-- AIM OF THE TASK --
Return, unchanged, the lines in the records below from the line containing "Matseðill (203, 2342)" up to and including the line containing "Skólastarf (56, 2363)".

-- EXCERPTED DATA --
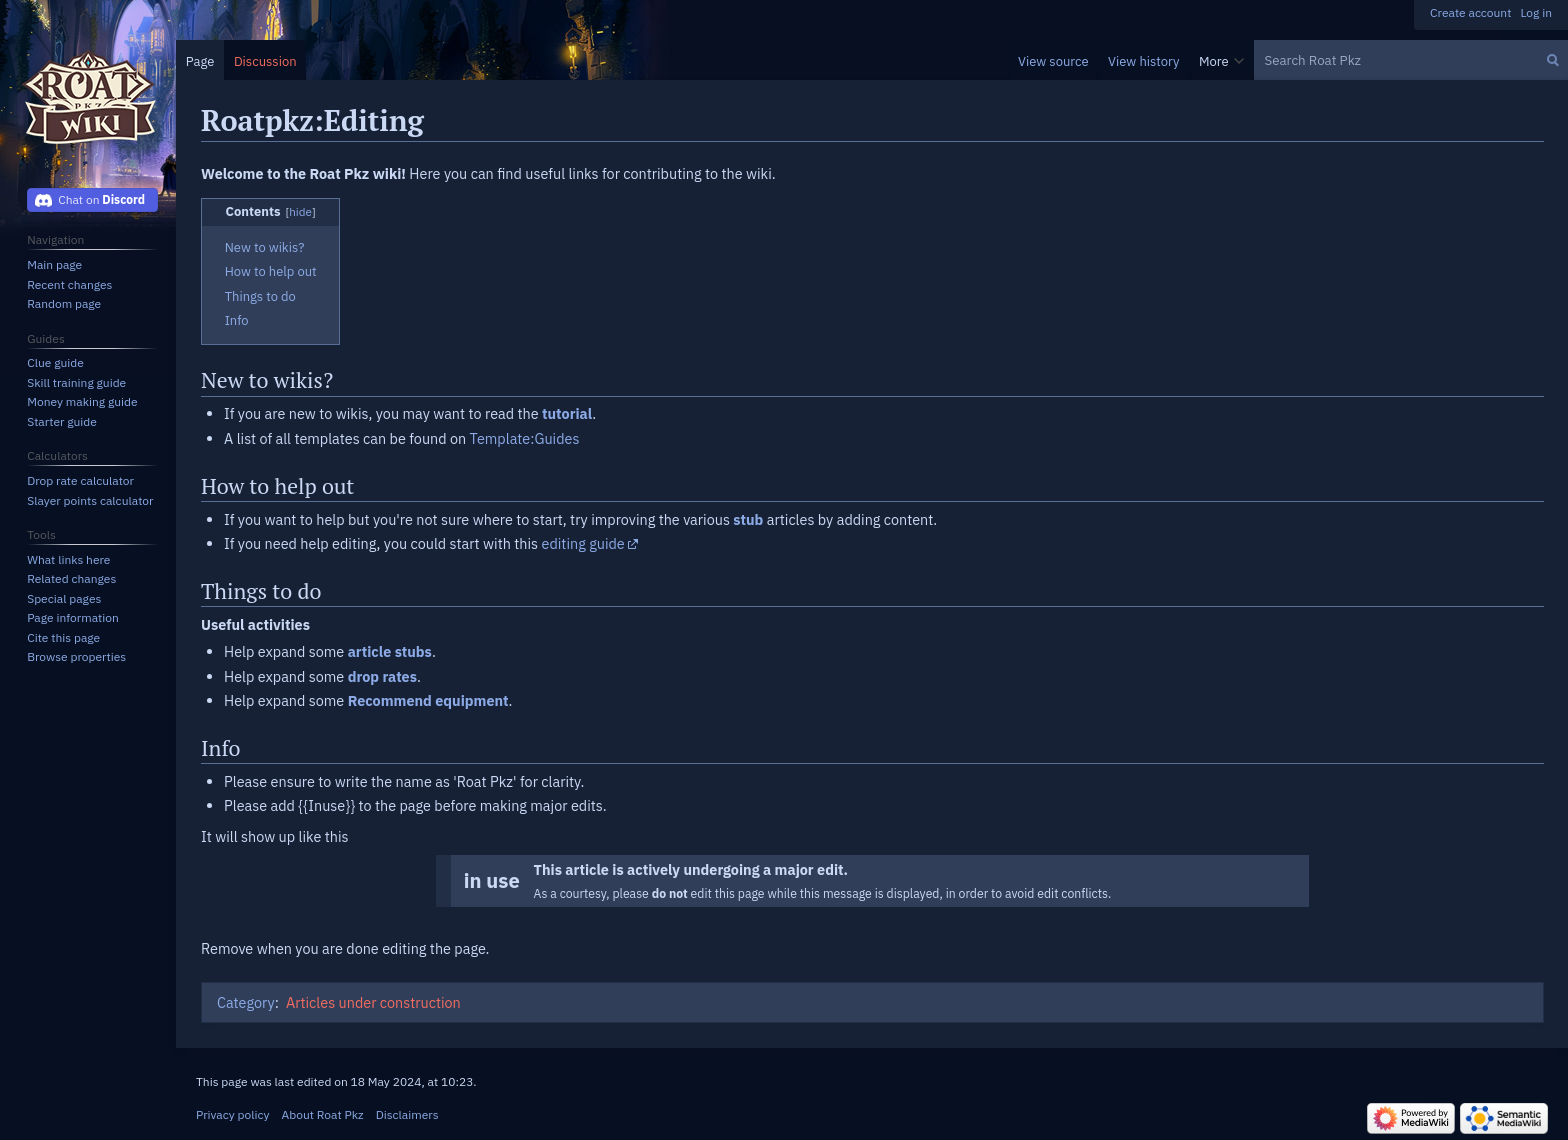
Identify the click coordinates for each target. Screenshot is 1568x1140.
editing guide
...
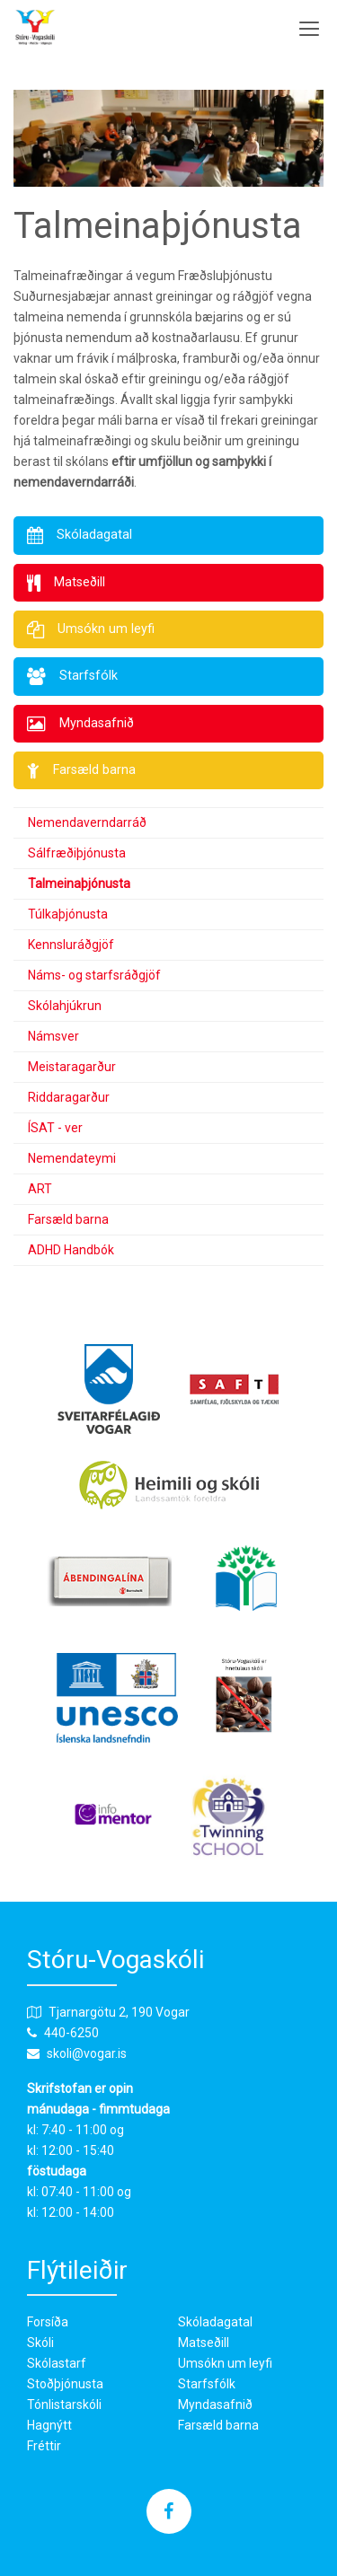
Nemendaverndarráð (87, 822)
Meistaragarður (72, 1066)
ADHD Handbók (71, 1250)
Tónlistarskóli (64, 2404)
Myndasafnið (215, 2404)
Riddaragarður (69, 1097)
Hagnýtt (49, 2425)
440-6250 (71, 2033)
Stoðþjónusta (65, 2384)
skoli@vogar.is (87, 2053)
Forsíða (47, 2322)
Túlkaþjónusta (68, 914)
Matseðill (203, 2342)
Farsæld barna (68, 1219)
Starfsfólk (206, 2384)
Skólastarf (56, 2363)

-- EXERCISE ANSWER --
Matseðill (203, 2342)
Farsæld barna (68, 1219)
Starfsfólk (206, 2384)
Skólastarf (56, 2363)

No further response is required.